Willème’s ‘photosculpture’ involved placing his ‘sitter’ in the centre of a glass-enclosed rotunda fitted with 24 cameras set 15 degrees apart. The images they captured observed the subject from every angle. After conversion into lantern slides and projected together onto a screen, these ‘profiles’ could be traced with a pantograph to create a model in wood veneers.

Terracotta dog

A view of the terracotta model of a seated dog, thought to be by François Willème, £3000 at Chiswick Auctions.

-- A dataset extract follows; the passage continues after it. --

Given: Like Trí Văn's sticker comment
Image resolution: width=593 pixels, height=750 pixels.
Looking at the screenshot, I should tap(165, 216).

Willème obtained a patent in France in 1860 and one in the US in 1864. His application read: “By this improved process I am enabled to produce sculpture exactly similar to the model, whether living or otherwise, with much greater rapidity, at a less cost, and by the aid of persons having no previous knowledge of the art. I may further lessen the time necessary for the sitting and produce sculpture of larger or smaller dimensions than the original, or in any other proportions desired.”

Clients at Willème’s studio near the Arc de Triomphe were offered a range of sizes of photosculpture in materials ranging from plaster and terracotta to bronze and alabaster. Prices ranged from Fr270-500 with a turnaround of just three or four days at a time when a professional sculptor might charge Fr3000 and take three or four months to complete a portrait.

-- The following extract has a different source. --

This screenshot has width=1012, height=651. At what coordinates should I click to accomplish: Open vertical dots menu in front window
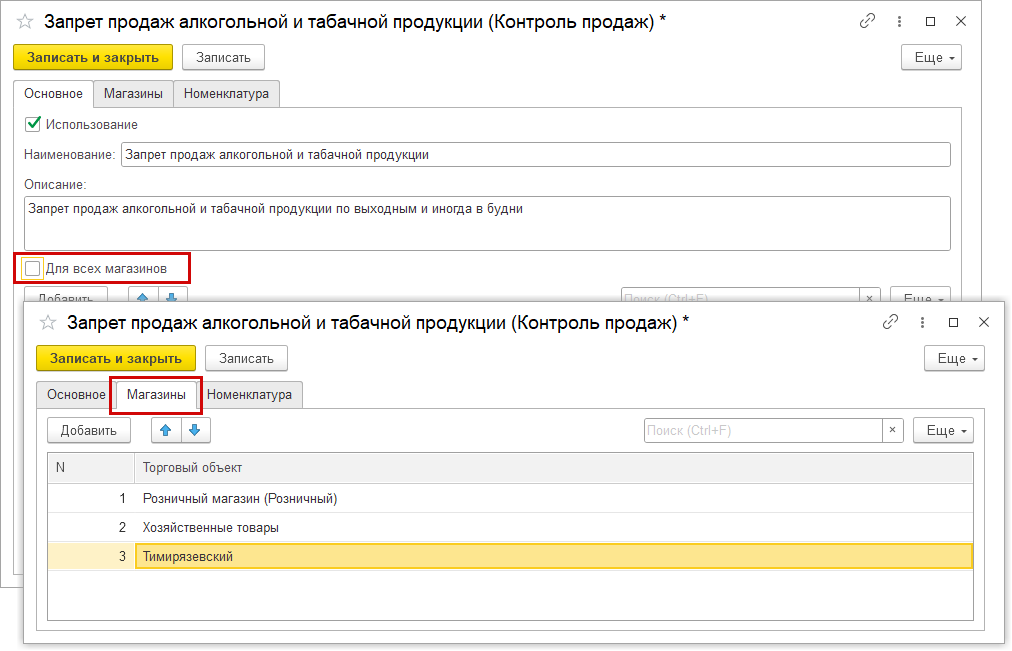click(921, 322)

The model of a dog is inscribed to the base Photosculpture, thought to be by François Willème.

For a brief moment at least, it did attract the interest of the great and the good of Second Empire France. However, faced with burdensome set-up costs and a labour-intensive process, the studio closed shortly after Willème left in 1868.

Today most of Willème’s photosculptures reside in institutional collections. However, it is very probable one was offered for sale at Chiswick Auctions as part of a sale of 19th and 20th Century Photographs on November 30. The 12in (33cm) high terracotta model of seated dog by the name of Carlo was inscribed to the base Photosculpture.

Estimated at £200-300, it did rather better, selling at £3000 in west London (plus 25% buyer’s premium).